Investigating ‘Aspect’ in NMT and SMT: Translating the English Simple Past and Present Perfect
Abstract
One of the important differences between English and French grammar is related to how their verbal systems handle aspectual information. While the English simple past tense is aspectually neutral, the French and Spanish past tenses are linked with a particular imperfective/perfective aspect. This study examines what Statistical Machine Translation (SMT) and Neural Machine Translation (NMT) learn about ‘aspect’ and how this is reflected in the translations they produce. We use their main knowledge sources, phrase-tables (SMT) and encoding vectors (NMT), to examine what kind of aspectual information they encode. Furthermore, we examine whether this encoded ‘knowledge’ is actually transferred during decoding and thus reflected in the actual translations.

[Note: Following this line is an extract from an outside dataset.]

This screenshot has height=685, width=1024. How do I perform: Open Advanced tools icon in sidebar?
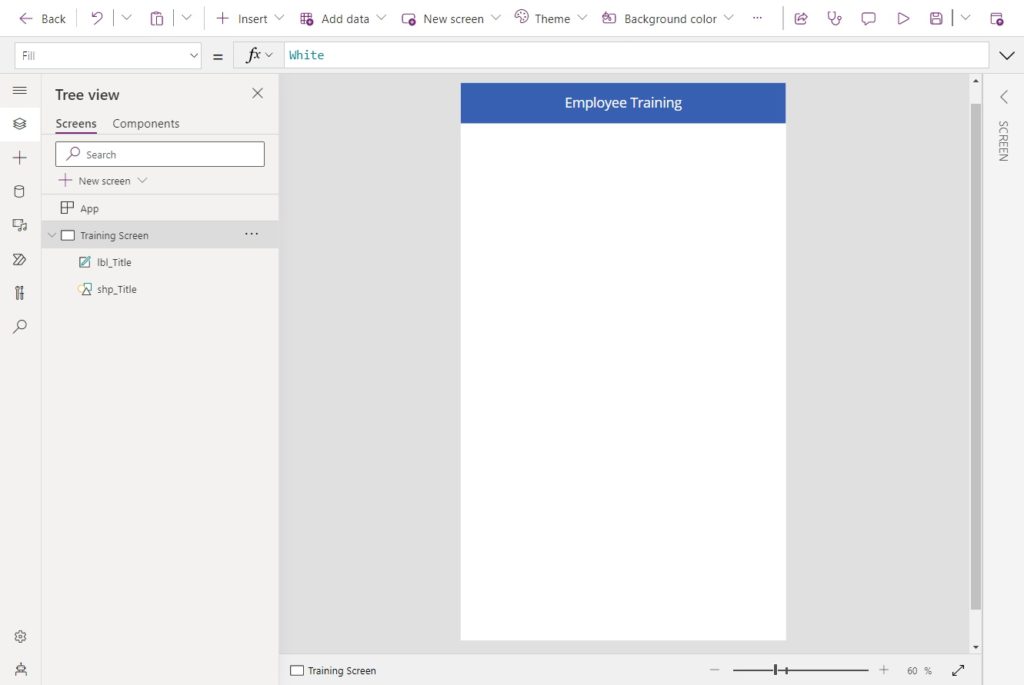20,293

Our study is based on the translations of the English simple past and present perfect tenses into French and Spanish imperfective and perfective past tenses. We examine the interaction between the lexical aspect of English simple past verbs and the grammatical aspect expressed by the tense in the French/Spanish translations. It results that SMT phrase-tables contain information about the basic lexical aspect of verbs. Although lexical aspect is often closely related to the grammatical aspect expressed by the French and Spanish tenses, for some verbs (mainly atelic dynamic verbs) more contextual information is required in order to select an appropriate tense. The SMT n-grams provide insufficient context to grasp other aspectual factors included in the sentence to consistently select the tense with the appropriate aspectual value. On the other hand, the encoding vectors produced by our NMT system do contain information about the entire sentence. An analysis based on the English NMT encoding vectors shows that a logistic regression model can obtain an accuracy of 90% when trying to predict the correct tense based on the encoding vectors. However, these positive results are not entirely reflected in the actual translations, i.e. part of the aspectual information is lost during decoding.